INSTRUÇÃO A - Repita o texto sobre o Acordo Ortográfico do começo ao fim, sem alterar nada.

TEXTO EXTRAÍDO -
☆ ☆ ☆ ☆ ☆ ☆ ☆
E justificou esse prazo com a necessidade de organização: “É preciso formar professores, é preciso rever currículos escolares, é preciso fazer livros, há muitas coisas para fazer até estar completamente executada” a reforma.

Os escritores, assim esperamos, não serão prejudicados pelo Acordo Ortográfico, pois a liberdade estilística em nada será afetada. A linguagem literária baseia-se língua gramatical, porém a completa ao enriquecê-la em plena liberdade criativa.

Quanto à substituição dos livros didáticos, eles costumam ter um prazo de três anos no Brasil e de quatro a seis em Portugal. A questão principal, pois, consiste em dar o primeiro passo. Evanildo Bechara, que já citei anteriormente, disse com propriedade que “língua é poder”. Ou mais do que isso. “A troca de sua língua é quase igual à troca de sua própria alma”, disse certa feita o filólogo francês do século XIX Gaston Paris.

Sr. Presidente, já estou concluindo.

O jornal O Globo, em edição de 7 de março passado, publica matéria de autoria de Chico Otávio, em que anota que “Portugal levou 18 anos entre a assinatura do acordo e sua ratificação pelo Conselho dos Ministros na semana passada, para dar o primeiro passo no sentido de implementá-lo. Teoricamente o acordo está em vigor desde o início de 2007, com a assinatura de três dos oito países signatários: Brasil, Cabo Verde, São Tomé e Príncipe. Na prática, porém, ele não existe sem a entrada de Portugal. Embora as próximas etapas - aprovação pelo Parlamento e pelo Presidente - andem mais rápido, isso não significa dizer que as resistências às mudanças foram debeladas”.

O Ministro José António Pinto Ribeiro considera, porém, o Acordo significativo, pois, “quanto mais profunda é a relação de um povo com a palavra, mais profunda é a sua identidade”. Acredita igualmente, que, se os oito países que formam a comunidade tiverem uma língua portuguesa comum, poderão se globalizar sem medo de perder sua identidade. E, encerra, afirmando: “...quem não tem dissolve-se”.
☆ ☆ ☆ ☆ ☆ ☆ ☆
REGISTROS -
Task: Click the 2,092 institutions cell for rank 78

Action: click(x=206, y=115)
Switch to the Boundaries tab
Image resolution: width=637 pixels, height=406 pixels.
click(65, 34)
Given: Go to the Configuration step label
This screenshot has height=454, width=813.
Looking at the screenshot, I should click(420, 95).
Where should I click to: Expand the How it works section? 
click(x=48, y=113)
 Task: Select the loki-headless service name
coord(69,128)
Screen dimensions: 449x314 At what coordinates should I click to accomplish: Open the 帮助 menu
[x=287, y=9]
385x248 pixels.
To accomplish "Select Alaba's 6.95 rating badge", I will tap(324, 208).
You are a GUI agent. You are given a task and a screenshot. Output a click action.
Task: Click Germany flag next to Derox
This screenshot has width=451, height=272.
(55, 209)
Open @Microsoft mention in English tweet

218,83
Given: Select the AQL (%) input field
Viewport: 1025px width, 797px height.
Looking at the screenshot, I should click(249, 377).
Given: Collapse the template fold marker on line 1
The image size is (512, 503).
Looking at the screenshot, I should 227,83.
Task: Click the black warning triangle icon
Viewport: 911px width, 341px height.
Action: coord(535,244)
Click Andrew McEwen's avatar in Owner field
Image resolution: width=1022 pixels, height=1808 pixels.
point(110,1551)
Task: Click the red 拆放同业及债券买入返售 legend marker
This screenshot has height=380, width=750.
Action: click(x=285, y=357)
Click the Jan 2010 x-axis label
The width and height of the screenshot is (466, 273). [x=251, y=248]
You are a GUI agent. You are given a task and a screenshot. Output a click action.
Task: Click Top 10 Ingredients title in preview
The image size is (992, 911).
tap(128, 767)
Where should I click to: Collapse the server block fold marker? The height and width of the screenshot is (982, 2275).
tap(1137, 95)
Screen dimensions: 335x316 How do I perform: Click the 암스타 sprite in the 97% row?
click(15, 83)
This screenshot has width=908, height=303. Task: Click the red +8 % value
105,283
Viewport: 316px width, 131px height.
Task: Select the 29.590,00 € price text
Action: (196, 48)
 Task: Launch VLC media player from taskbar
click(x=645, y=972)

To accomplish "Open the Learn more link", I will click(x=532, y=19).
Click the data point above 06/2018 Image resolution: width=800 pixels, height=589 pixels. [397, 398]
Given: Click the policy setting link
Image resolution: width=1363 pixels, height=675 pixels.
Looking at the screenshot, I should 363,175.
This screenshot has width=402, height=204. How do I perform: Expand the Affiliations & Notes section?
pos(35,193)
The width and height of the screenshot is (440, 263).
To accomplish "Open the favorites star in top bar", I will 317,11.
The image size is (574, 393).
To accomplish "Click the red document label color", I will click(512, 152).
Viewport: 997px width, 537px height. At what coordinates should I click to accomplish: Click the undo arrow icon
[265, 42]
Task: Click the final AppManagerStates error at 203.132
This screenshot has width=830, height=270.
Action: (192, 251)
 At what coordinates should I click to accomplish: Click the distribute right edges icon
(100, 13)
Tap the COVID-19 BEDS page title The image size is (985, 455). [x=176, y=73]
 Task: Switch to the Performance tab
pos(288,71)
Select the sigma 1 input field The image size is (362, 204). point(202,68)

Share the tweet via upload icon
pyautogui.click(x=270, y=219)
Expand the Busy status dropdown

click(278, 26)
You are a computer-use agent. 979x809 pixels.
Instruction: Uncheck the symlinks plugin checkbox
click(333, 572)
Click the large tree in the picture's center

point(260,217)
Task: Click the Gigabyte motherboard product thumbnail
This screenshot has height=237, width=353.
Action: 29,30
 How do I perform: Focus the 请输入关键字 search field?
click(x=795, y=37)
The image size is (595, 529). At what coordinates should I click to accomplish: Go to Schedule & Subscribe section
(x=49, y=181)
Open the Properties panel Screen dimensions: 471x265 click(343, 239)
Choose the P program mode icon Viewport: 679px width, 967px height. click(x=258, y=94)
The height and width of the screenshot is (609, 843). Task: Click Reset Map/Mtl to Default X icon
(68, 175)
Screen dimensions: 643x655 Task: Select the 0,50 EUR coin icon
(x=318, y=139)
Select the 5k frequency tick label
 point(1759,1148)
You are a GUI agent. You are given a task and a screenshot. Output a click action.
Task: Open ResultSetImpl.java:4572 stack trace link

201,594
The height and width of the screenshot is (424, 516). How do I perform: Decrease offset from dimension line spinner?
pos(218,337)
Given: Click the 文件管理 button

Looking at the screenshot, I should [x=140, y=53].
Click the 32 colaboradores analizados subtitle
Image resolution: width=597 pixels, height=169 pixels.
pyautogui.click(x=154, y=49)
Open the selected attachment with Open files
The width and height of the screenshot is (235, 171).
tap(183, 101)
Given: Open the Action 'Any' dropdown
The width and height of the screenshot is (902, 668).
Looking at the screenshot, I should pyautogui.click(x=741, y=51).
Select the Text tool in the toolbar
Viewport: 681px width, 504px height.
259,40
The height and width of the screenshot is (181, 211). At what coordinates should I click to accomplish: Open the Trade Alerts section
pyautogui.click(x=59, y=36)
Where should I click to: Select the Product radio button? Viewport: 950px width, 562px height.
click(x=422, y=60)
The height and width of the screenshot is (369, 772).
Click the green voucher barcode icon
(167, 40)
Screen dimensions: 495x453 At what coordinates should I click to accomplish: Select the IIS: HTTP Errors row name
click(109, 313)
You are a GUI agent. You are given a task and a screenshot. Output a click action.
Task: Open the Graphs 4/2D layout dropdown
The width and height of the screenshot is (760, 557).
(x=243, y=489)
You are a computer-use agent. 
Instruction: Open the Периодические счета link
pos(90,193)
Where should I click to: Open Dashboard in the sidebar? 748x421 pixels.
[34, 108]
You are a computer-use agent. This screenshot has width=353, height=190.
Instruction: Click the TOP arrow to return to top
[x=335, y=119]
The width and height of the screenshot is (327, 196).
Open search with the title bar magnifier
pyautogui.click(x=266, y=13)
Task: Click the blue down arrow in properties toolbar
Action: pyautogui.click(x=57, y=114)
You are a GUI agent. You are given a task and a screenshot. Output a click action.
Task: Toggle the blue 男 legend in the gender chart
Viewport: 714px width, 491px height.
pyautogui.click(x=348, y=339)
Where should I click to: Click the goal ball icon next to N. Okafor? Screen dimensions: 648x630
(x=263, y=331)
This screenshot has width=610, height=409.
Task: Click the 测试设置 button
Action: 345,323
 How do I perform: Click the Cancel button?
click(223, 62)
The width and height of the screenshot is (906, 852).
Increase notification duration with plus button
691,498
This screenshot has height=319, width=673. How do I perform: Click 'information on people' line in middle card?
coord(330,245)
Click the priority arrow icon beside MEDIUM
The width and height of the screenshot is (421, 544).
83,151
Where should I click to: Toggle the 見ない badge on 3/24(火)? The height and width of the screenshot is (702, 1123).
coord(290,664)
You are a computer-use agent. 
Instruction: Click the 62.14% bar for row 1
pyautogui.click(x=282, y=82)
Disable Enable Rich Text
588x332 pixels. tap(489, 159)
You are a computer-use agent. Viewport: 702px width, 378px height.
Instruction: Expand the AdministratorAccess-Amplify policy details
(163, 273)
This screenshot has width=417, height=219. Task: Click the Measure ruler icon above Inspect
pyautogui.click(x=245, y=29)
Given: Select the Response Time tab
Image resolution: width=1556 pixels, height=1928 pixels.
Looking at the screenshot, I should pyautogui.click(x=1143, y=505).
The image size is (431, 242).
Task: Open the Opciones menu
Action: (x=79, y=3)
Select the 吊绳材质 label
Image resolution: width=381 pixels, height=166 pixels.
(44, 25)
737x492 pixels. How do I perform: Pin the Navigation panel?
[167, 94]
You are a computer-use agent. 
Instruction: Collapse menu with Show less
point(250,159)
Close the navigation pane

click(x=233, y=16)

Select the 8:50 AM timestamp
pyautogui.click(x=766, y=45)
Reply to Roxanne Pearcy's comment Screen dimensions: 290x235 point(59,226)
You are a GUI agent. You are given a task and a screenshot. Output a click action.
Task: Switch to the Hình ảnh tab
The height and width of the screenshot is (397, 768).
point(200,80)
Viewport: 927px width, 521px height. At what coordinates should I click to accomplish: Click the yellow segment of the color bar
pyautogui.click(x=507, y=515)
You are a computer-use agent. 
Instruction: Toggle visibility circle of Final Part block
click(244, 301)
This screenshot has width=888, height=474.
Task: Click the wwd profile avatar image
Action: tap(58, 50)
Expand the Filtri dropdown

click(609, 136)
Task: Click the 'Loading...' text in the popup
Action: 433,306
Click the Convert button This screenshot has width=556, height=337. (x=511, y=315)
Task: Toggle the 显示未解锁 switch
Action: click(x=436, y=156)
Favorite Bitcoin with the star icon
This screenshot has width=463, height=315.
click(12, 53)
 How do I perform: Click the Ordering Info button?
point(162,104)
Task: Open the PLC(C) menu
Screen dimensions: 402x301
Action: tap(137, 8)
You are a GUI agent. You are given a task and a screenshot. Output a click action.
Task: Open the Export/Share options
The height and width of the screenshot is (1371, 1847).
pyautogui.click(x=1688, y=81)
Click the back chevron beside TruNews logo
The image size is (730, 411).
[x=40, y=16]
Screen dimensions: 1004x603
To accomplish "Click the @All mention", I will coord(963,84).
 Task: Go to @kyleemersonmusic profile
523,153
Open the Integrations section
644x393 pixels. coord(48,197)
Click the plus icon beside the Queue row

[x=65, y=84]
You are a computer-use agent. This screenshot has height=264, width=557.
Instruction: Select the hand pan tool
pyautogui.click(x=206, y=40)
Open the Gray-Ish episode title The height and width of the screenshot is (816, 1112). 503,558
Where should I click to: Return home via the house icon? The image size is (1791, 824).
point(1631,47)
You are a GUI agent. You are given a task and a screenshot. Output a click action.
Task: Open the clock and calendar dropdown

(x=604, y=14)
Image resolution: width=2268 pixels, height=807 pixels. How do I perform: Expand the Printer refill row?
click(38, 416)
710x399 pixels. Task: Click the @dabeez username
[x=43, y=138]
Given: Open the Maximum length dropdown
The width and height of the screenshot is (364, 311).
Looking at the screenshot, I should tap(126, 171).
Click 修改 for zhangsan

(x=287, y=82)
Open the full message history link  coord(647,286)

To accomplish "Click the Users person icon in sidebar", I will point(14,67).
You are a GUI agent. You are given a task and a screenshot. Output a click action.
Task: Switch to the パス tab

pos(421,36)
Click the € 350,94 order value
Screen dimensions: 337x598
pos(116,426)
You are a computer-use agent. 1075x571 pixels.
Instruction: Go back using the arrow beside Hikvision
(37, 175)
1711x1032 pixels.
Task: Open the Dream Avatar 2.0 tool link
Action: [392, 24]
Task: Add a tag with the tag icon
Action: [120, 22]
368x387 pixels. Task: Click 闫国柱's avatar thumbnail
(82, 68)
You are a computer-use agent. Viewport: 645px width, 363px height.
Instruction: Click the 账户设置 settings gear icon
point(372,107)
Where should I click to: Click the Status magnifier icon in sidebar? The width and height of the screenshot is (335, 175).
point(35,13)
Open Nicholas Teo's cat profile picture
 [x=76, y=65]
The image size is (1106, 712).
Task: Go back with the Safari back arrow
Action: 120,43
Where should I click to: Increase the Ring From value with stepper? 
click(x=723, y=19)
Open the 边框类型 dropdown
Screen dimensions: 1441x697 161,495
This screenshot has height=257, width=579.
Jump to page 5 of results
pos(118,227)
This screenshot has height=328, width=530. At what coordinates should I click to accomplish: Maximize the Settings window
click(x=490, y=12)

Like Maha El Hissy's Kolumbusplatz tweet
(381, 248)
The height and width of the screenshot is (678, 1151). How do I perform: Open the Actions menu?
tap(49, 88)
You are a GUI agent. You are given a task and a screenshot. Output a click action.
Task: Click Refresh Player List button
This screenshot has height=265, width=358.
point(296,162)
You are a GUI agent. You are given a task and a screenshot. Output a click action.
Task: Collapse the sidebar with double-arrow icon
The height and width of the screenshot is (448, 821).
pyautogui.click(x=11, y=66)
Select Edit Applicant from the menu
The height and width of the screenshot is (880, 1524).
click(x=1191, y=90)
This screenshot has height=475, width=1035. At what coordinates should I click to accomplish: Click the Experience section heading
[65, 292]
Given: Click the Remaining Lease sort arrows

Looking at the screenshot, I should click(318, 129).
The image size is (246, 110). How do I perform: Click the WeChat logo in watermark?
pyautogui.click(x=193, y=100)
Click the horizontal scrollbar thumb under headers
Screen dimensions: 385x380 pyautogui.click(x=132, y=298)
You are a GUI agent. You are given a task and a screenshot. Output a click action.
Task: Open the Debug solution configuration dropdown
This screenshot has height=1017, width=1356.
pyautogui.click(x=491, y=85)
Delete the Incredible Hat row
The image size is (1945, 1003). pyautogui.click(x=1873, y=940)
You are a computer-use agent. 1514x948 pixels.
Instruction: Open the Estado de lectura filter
☆ ☆ ☆ ☆ ☆ ☆ ☆
INSTRUÇÃO B - Nos registros, pegue as linhas que vão da que contém "You are a computer-use agent. 979x809 pixels." até a que contém "Choose the P", incluindo as duas. Escreva só essas linhas de novo, trocando "thumbnail" por "image" e deixando todo o resto igual.

RESPOSTA CORRETA A -
E justificou esse prazo com a necessidade de organização: “É preciso formar professores, é preciso rever currículos escolares, é preciso fazer livros, há muitas coisas para fazer até estar completamente executada” a reforma.

Os escritores, assim esperamos, não serão prejudicados pelo Acordo Ortográfico, pois a liberdade estilística em nada será afetada. A linguagem literária baseia-se língua gramatical, porém a completa ao enriquecê-la em plena liberdade criativa.

Quanto à substituição dos livros didáticos, eles costumam ter um prazo de três anos no Brasil e de quatro a seis em Portugal. A questão principal, pois, consiste em dar o primeiro passo. Evanildo Bechara, que já citei anteriormente, disse com propriedade que “língua é poder”. Ou mais do que isso. “A troca de sua língua é quase igual à troca de sua própria alma”, disse certa feita o filólogo francês do século XIX Gaston Paris.

Sr. Presidente, já estou concluindo.

O jornal O Globo, em edição de 7 de março passado, publica matéria de autoria de Chico Otávio, em que anota que “Portugal levou 18 anos entre a assinatura do acordo e sua ratificação pelo Conselho dos Ministros na semana passada, para dar o primeiro passo no sentido de implementá-lo. Teoricamente o acordo está em vigor desde o início de 2007, com a assinatura de três dos oito países signatários: Brasil, Cabo Verde, São Tomé e Príncipe. Na prática, porém, ele não existe sem a entrada de Portugal. Embora as próximas etapas - aprovação pelo Parlamento e pelo Presidente - andem mais rápido, isso não significa dizer que as resistências às mudanças foram debeladas”.

O Ministro José António Pinto Ribeiro considera, porém, o Acordo significativo, pois, “quanto mais profunda é a relação de um povo com a palavra, mais profunda é a sua identidade”. Acredita igualmente, que, se os oito países que formam a comunidade tiverem uma língua portuguesa comum, poderão se globalizar sem medo de perder sua identidade. E, encerra, afirmando: “...quem não tem dissolve-se”.

RESPOSTA CORRETA B -
You are a computer-use agent. 979x809 pixels.
Instruction: Uncheck the symlinks plugin checkbox
click(333, 572)
Click the large tree in the picture's center

point(260,217)
Task: Click the Gigabyte motherboard product image
This screenshot has height=237, width=353.
Action: 29,30
 How do I perform: Focus the 请输入关键字 search field?
click(x=795, y=37)
The image size is (595, 529). At what coordinates should I click to accomplish: Go to Schedule & Subscribe section
(x=49, y=181)
Open the Properties panel Screen dimensions: 471x265 click(343, 239)
Choose the P program mode icon Viewport: 679px width, 967px height. click(x=258, y=94)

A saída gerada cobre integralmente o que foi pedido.